下高井戸の商店街に開かれた、北海道・中川町のサテライトスペース『ナカガワのナカガワ』のリニューアルプロジェクト

With 中川町地域開発振興公社

Overview

雄大な北海道の大地が感じられる
あたたかい店舗空間

中川町は北海道北部の内陸に位置し、北見山地や天塩山地、そして天塩川といった豊かな山川に囲まれたのどかな町。遠く離れた両町のお付き合いは、2001年から中川町の特産品を下高井戸商店街の催事で販売し始めたことがきっかけでした。『ナカガワのナカガワ』では農産物や地元作家による木工プロダクトなどを展示販売しながら、地域住民の方とのつながりを育んできました。そしてオープンから4年が経ち、より情報発信機能を強化したスペースにしたいという相談を、姉妹都市ならぬ「姉妹森」協定を結んでいる飛騨市のヒダクマへ持ちかけます。
主要産業が林業であり、持続可能な森を起点としたまちづくりを目指す中川町と飛騨市。ヒダクマチームは中川町へ足を運び、実際に森を見て感じたことを生かし、情報発信拠点としての在り方を検討し、家具製作プロジェクトを進めます。お店に立つスタッフとの意見交換も重ね、下高井戸地域の人たちが気軽に立ち寄り、展示やワークショップを通じて中川町と交流を図れる場所を目指しました。
雄大な北海道の大地が感じられる、あたたかい店舗空間へと生まれ変わりました。

Project 自然とコミュニケーションが生まれる場に適した、優しい風合いの家具たち
呼吸する「木口建具」

What we did コンセプト策定
木材コーディネーション
家具設計製作
家具製作ディレクション
Credits クライアント:中川町地域開発振興公社
コンセプト策定:松本 亮平(株式会社ロフトワーク Layout Unit)、門井 慈子・黒田 晃佑(ヒダクマ)
建築設計:tomito architecture 担当:冨永 美保+林 恭正
解体・改修工事施工:株式会社ルーヴィス
木材コーディネーション・家具設計製作・家具製作ディレクション:黒田 晃佑・門井 慈子
製作:田中建築、小倉鉄工、谷本建具、飛騨職人生活、トキワランバテック、西野製材所、TIME&STYLE(順不同)
写真:三嶋 一路
Period 2020年8月〜2021年3月

Viewpoint 建築家 冨永 美保さんの視点

冨永 美保
Miho Tominaga
tomito architecture 代表

中川町の森をご案内いただく中で、「キツツキが虫を捕食するために開けられた穴が森の生態系において欠かせない」という話がとても印象的でした。
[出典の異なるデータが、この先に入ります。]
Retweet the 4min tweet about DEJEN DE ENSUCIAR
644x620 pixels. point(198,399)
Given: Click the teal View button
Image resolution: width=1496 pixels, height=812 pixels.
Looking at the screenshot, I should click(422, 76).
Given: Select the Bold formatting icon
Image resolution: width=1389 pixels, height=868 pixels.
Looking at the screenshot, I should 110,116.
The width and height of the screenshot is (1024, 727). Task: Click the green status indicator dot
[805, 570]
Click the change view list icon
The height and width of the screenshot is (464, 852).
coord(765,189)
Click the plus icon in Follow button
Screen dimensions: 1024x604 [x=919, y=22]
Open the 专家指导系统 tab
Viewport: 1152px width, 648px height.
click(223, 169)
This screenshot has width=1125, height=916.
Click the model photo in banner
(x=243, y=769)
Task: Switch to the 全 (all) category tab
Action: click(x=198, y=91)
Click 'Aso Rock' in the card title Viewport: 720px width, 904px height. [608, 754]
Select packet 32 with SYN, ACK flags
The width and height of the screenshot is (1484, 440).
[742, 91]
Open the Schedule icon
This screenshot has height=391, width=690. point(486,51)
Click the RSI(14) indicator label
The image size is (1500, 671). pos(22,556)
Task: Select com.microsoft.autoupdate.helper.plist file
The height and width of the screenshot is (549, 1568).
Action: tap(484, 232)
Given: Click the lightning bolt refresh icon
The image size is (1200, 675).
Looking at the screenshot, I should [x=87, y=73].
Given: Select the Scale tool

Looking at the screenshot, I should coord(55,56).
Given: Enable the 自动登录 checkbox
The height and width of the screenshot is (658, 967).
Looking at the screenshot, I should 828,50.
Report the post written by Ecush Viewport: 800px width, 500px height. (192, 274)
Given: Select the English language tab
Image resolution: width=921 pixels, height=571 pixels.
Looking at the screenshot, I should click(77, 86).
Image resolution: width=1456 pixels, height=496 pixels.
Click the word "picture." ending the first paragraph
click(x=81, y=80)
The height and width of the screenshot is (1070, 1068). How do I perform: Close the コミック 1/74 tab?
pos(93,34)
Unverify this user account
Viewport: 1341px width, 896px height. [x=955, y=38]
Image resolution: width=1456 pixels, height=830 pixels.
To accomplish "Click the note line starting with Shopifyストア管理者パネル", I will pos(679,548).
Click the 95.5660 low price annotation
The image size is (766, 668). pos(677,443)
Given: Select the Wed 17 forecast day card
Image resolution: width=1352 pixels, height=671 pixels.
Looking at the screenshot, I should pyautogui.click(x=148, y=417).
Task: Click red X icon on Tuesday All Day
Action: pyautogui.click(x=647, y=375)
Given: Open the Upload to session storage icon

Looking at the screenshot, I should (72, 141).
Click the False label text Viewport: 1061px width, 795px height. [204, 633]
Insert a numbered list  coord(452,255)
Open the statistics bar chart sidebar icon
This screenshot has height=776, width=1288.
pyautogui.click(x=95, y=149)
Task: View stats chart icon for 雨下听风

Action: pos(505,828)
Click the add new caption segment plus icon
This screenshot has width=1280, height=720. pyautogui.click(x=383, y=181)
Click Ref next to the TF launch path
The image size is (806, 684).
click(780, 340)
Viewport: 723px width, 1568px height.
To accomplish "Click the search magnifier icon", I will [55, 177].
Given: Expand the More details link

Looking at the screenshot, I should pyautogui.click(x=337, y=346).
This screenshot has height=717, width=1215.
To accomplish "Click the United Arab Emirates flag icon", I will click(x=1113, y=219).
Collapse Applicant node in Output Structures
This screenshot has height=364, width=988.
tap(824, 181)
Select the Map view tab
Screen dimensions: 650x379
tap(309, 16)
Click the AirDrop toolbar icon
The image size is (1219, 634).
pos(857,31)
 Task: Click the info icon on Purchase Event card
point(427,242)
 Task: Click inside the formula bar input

個体数が少ないながらも生態系へ大きな影響を与えるキーストーン種の振る舞いが、森の様々な動植物に連鎖していく現象です。その現象のように、
中川町のアンテナショップも、いわゆるお店っぽいものではなく、小さいながらも下高井戸の日常の中に溶け込んでいける場になれないか考えました。下高井戸も見た目は違えど、森の生態系のように様々な異なる建物や年齢層、人々が混じり合っています。町の看板や中川の魅力を伝える商品、工芸品を引き受ける屏風のような建具が、中川が下高井戸へ手紙をしたためるような対話の媒体となり、多くの人に中川町の魅力が発信され伝わることを祈っております。